Inner-Sphere Coordination of Divalent Metal Ion with Nucleobase in Catalytic RNA.

Identification of the function of metal ions and the RNA moieties, particularly nucleobases, that bind metal ions is important in RNA catalysis. Here we combine single-atom and abasic substitutions to probe functions of conserved nucleobases in ribonuclease P (RNase P). Structural and biophysical studies of bacterial RNase P propose direct coordination of metal ions by the nucleobases of conserved uridine and guanosine in helix P4 of the RNA subunit (P RNA).
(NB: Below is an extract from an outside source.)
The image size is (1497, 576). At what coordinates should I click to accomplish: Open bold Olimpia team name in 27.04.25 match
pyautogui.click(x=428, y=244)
To biochemically probe the function of metal ion interactions, we substituted the universally conserved bulged uridine (U51) in the P4 helix of circularly permuted Bacillus subtilis P RNA with 4-thiouridine, 4-deoxyuridine, and abasic modifications and G378/379 with 2-aminopurine, N7-deazaguanosine, and 6-thioguanosine. The functional group modifications of U51 decrease RNase P-catalyzed phosphodiester bond cleavage 16- to 23-fold, as measured by the single-turnover cleavage rate constant. The activity of the 4-thiouridine RNase P is partially rescued by addition of Cd(II) or Mn(II) ions. This is the first time a metal-rescue experiment provides evidence for inner-sphere divalent metal ion coordination with a nucleobase. Modifications of G379 modestly decrease the cleavage activity of RNase P, suggesting outer-sphere coordination of O6 on G379 to a metal ion. These data provide biochemical evidence for catalytically important interactions of the P4 helix of P RNA with metal ions, demonstrating that the bulged uridine coordinates at least one catalytic metal ion through an inner-sphere interaction. The combination of single-atom and abasic nucleotide substitutions provides a powerful strategy to probe functions of conserved nucleobases in large RNAs.